As the New York Times once observed, Jason Moran reaches both further back in the jazz tradition and further outside it than most of his contemporaries. His strongly chordal approach and his percussive originality took off from an early interest in Thelonious Monk, but Moran (born in 1975) studied with three great teachers – Jaki Byard, Andrew Hill, and Muhal Richard Abrams – who encouraged him to find his own path. He has recorded a number of critically-acclaimed albums as a leader, won a number of prizes including the Jazz Journalists Association’s Pianist of the Year Award, and performed with many great musicians from Wayne Shorter to Lee Konitz.
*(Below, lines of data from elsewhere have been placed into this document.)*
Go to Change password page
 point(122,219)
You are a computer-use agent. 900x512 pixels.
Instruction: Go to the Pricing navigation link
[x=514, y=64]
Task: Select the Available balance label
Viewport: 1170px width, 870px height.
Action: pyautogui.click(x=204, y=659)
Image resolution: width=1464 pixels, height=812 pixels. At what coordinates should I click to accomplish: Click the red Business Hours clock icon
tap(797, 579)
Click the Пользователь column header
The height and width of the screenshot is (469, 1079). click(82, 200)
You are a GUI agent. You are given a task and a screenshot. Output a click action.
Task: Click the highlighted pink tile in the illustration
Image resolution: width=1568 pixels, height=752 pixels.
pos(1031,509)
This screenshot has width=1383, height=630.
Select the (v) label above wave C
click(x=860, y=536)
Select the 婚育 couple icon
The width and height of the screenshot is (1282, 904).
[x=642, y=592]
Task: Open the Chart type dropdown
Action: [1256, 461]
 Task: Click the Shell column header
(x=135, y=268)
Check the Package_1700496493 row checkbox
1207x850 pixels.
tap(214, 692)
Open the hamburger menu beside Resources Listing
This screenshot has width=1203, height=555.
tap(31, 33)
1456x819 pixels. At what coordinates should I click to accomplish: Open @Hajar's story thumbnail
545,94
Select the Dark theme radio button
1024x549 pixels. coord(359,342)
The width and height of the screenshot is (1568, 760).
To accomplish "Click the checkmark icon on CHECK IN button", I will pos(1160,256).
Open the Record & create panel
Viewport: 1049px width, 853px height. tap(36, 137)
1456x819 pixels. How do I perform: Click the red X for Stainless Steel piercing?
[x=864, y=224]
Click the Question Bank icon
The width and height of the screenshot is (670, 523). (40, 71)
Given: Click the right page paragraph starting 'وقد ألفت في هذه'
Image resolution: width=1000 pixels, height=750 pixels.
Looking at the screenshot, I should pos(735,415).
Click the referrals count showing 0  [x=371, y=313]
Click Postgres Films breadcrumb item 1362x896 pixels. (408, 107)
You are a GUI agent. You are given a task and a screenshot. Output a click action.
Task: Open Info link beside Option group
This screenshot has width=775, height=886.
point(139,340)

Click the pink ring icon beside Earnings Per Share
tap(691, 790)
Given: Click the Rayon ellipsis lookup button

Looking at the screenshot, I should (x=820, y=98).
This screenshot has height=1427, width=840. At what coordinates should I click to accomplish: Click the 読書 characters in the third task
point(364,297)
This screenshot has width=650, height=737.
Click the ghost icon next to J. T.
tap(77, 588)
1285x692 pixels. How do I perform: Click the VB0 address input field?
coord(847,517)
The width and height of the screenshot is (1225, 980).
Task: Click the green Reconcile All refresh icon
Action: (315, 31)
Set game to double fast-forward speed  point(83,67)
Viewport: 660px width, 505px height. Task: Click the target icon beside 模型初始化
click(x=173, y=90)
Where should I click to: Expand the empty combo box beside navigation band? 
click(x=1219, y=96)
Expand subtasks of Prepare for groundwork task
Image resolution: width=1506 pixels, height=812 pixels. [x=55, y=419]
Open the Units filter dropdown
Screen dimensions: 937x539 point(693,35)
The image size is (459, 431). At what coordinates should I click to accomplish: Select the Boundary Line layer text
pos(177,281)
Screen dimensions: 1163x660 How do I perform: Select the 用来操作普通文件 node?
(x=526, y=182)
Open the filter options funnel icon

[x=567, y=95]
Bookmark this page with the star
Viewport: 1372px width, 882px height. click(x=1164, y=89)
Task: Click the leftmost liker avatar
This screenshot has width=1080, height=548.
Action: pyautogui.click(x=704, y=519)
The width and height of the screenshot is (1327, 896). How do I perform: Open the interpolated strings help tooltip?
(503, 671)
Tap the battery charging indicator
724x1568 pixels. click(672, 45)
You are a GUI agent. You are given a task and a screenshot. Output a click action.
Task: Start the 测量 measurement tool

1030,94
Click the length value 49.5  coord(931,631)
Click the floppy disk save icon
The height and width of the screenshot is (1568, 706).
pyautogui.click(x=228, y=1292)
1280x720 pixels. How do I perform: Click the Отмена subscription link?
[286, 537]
Reuben Rogers was born in the Virgin Islands and grew up listening to calypso and reggae as well as jazz, exposure that seems to have impacted on the lyrical dancing swing of his bass playing. He works exceptionally well with Harland, exploring loose grooves behind Lloyd ’s solos, and speaks of the joy of “being in the music in the moment,” when the Lloyd band is improvising collectively, “without any worries, just giving it all.” A much sought after sideman, Reuben has also worked extensively with Nicholas Payton, Joshua Redman, Dianne Reeves and more.
Eric Harland is increasingly regarded as one of the most important contemporary jazz drummers. In addition to his work with Lloyd in the quartet and in the Sangam trio (with Zakir Hussain) he has played and recorded with McCoy Tyner, Pharoah Sanders, Greg Osby, Dave Holland and many others.